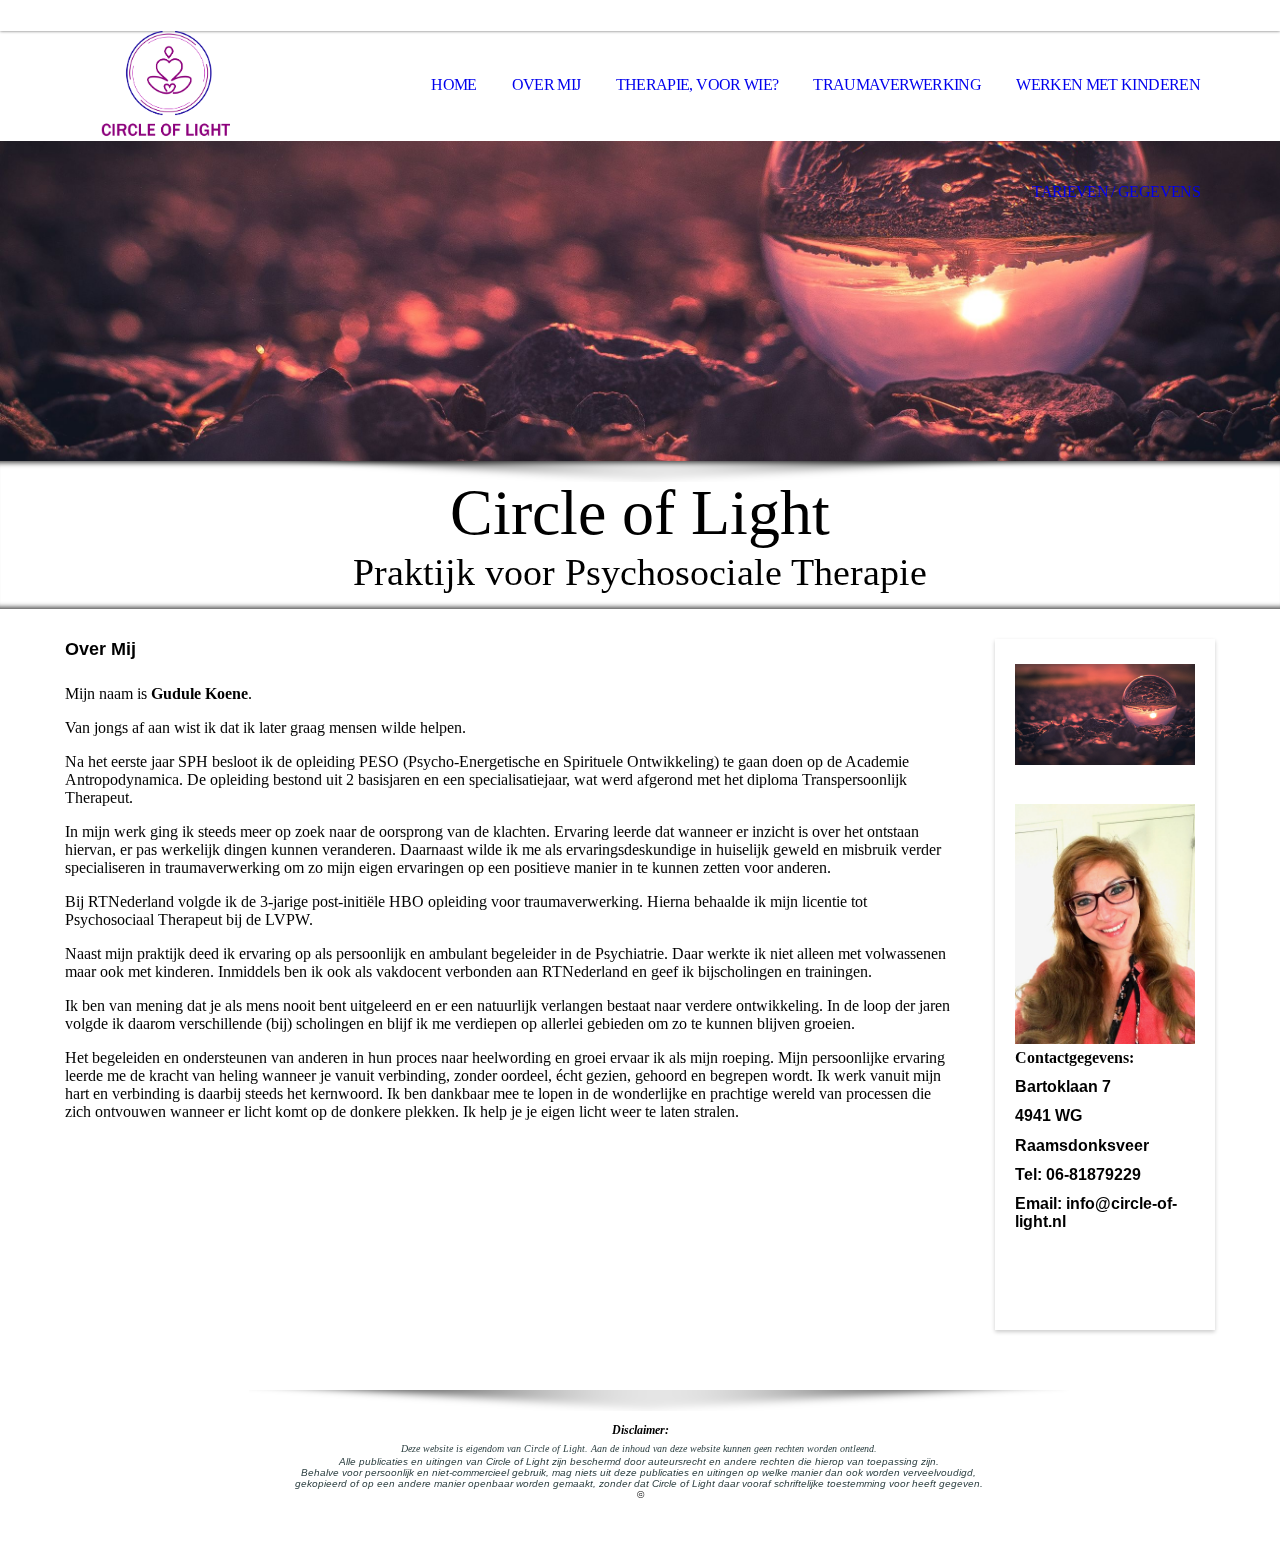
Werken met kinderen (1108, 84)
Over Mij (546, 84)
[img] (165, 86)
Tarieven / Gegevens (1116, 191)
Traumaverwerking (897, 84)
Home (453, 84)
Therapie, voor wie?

==============================

YOUR INSTRUCTIONS: Please output every record above exactly. Leave the pictures out.

RESULT OF THIS TASK:
Werken met kinderen (1108, 84)
Over Mij (546, 84)
[img] (165, 86)
Tarieven / Gegevens (1116, 191)
Traumaverwerking (897, 84)
Home (453, 84)
Therapie, voor wie?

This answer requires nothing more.